2017 Spengler Cup Davos, Switzerland

Tournament details
- Host country: Switzerland
- Venue(s): Vaillant Arena
- Dates: 26–31 December 2017
- Teams: 6

Final positions
- Champions: Team Canada (15th title)
- Runner-up: Team Switzerland

Tournament statistics
- Games played: 11
- Goals scored: 69 (6.27 per game)

Official website
- Spengler Cup

= 2017 Spengler Cup =

The 2017 Spengler Cup was a men's ice hockey competition being held in Davos, Switzerland from December 26 to December 31, 2017. All matches were being played at HC Davos's home known as Vaillant Arena.

....................

THINGS TO DO:
1. Translate this sentence from the 2017 Spengler Cup article into French: "All matches were being played at HC Davos's home known as Vaillant Arena."
2. According to the 2017 Spengler Cup article, which team finished as runner-up?
3. Write a continuation of the 2017 Spengler Cup article, picking up after its final sentence.

INFORMATION PROVIDED:
....................

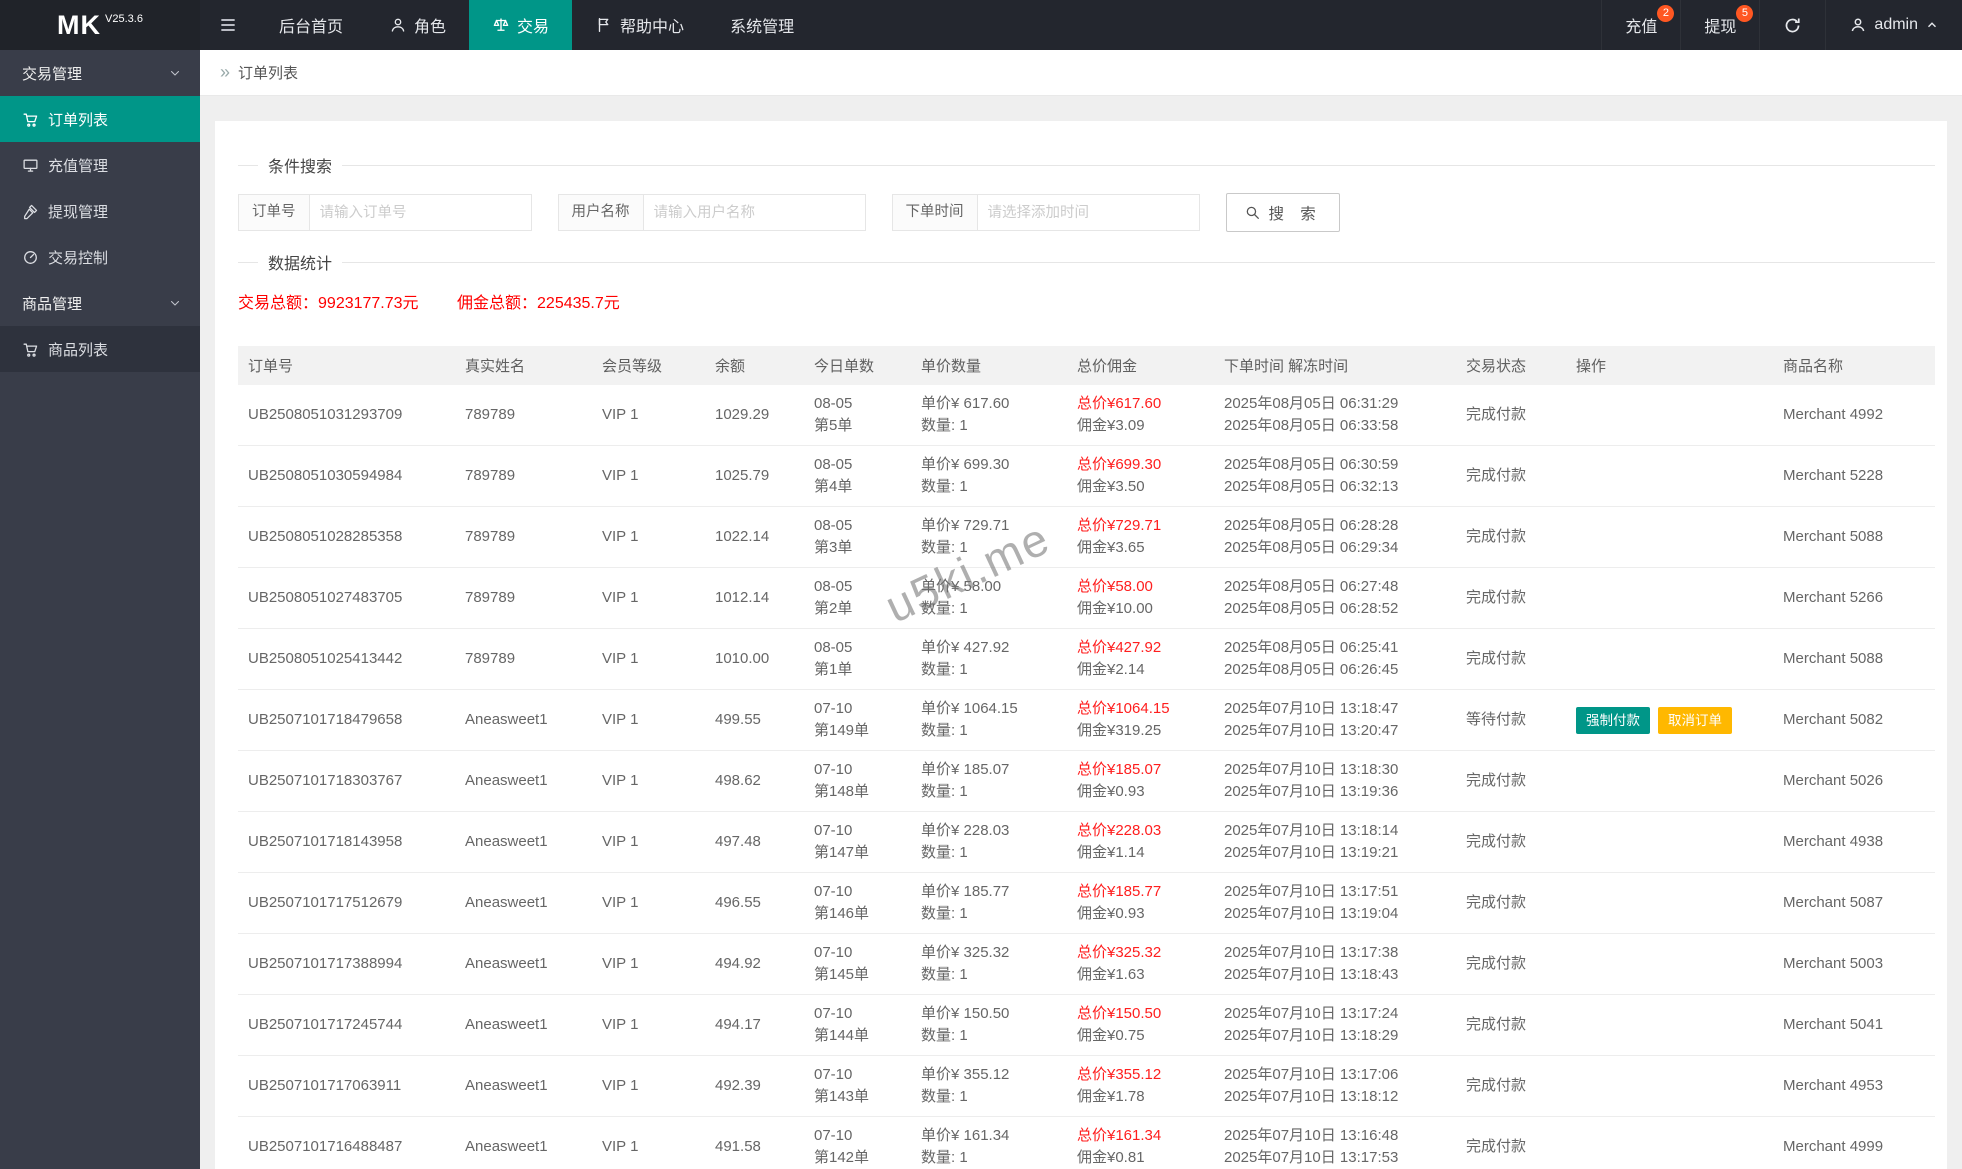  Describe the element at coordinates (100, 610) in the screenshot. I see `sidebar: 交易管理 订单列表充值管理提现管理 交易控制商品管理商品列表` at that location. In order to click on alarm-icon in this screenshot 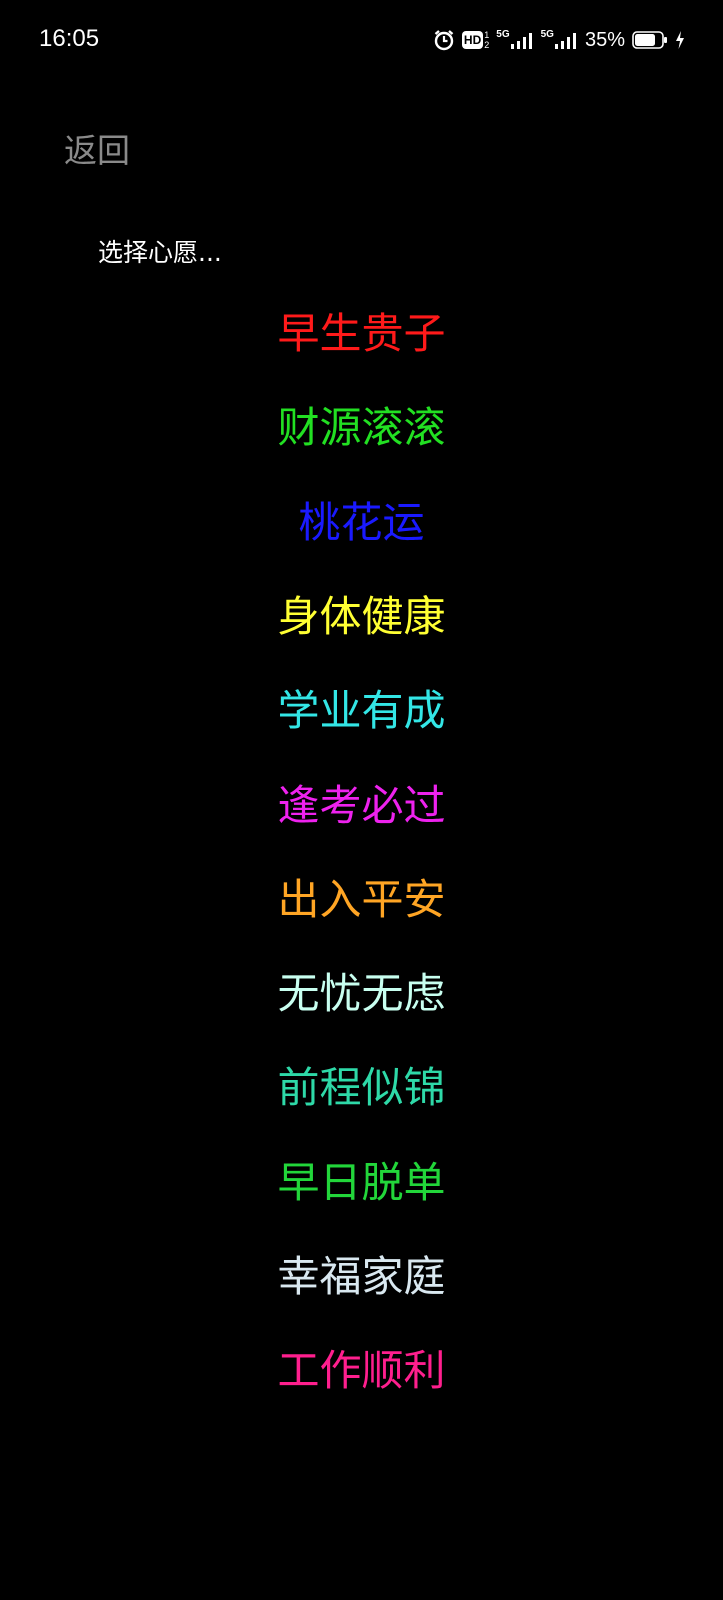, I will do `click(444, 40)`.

....................

SOLVED TASKS:
1. Tous les matchs se disputaient dans l'enceinte du HC Davos, connue sous le nom de Vaillant Arena.

2. Team Switzerland.

3.
Six competing teams were split into two groups of three (in the round-robin series). The two groups, named Torriani and Cattini, are named after legendary Swiss hockey players Richard 'Bibi' Torriani and the Cattini brothers, Hans and Ferdinand.

==Teams participating==
The list of teams that are participating in the tournament are as listed.

- SUI HC Davos (host)
- CAN Team Canada
- SUI Team Switzerland
- FIN HPK
- LAT Dinamo Riga
- CZE Mountfield HK

==Match officials==
The officials who are named to the tournament are as listed.

| Referees | Linesmen |
|---|---|
| SUI Stefan Eichmann | SUI Cedric Borga |
| USA Mark Lemelin | SUI Nicolas Fluri |
| FIN Anssi Salonen | SUI Roman Kaderli |
| SUI Daniel Stricker | SUI Bryce Kovacs |
| SUI Tobias Wehrli | SUI David Obwegeser |

==Group stage==

===Key===
- W (regulation win) – 3 pts.
- OTW (overtime/shootout win) – 2 pts.
- OTL (overtime/shootout loss) – 1 pt.
- L (regulation loss) – 0 pts.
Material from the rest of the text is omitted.